» **EXTRACTED ENTRIES**
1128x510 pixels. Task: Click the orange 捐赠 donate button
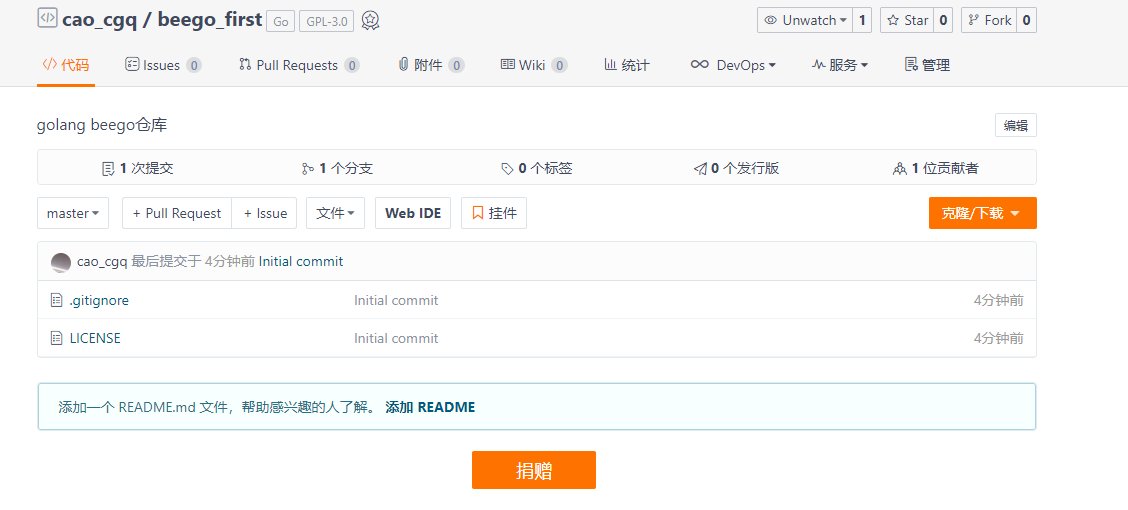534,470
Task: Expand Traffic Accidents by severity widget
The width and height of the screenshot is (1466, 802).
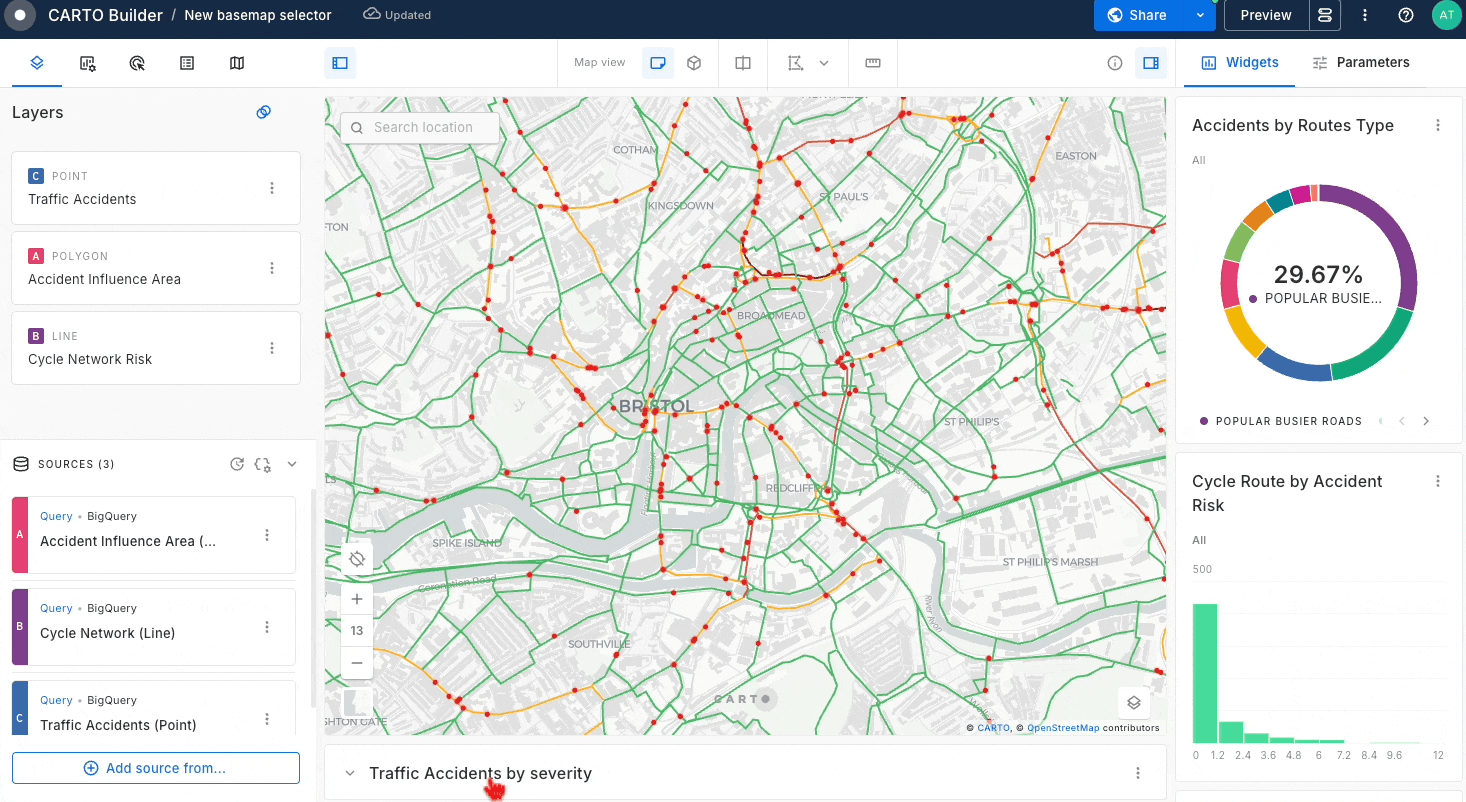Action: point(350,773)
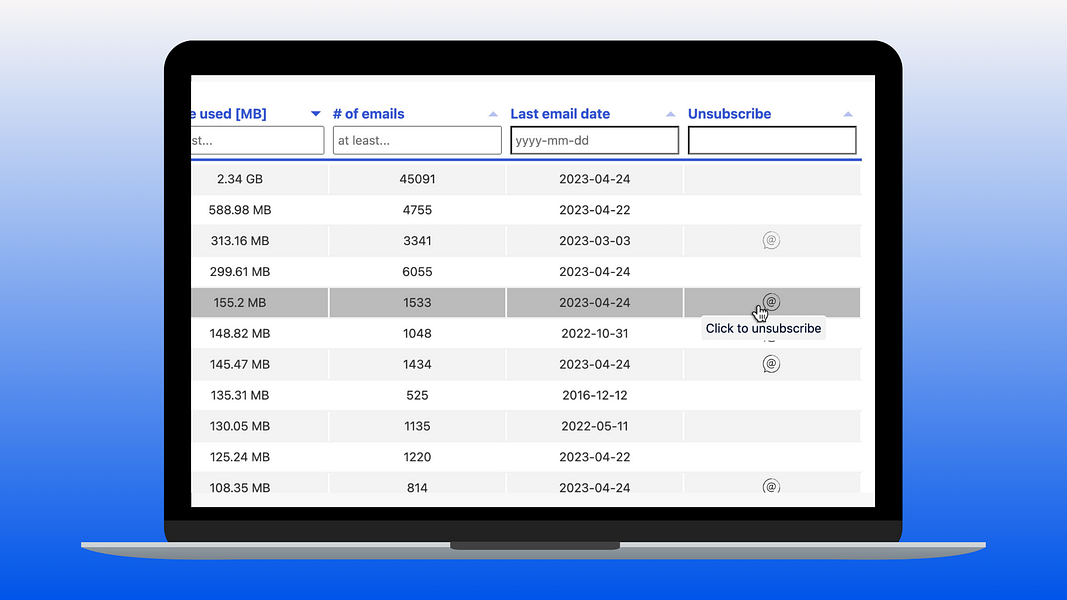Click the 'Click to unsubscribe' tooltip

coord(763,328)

» **YOUR INSTRUCTIONS**
Copy every record exactly as it appears, apart from any pictures.

» **EXERCISE OUTPUT**
1128x510 pixels. Task: Click the orange 捐赠 donate button
534,470
Task: Expand Traffic Accidents by severity widget
The width and height of the screenshot is (1466, 802).
Action: point(350,773)
Click the 'Click to unsubscribe' tooltip

coord(763,328)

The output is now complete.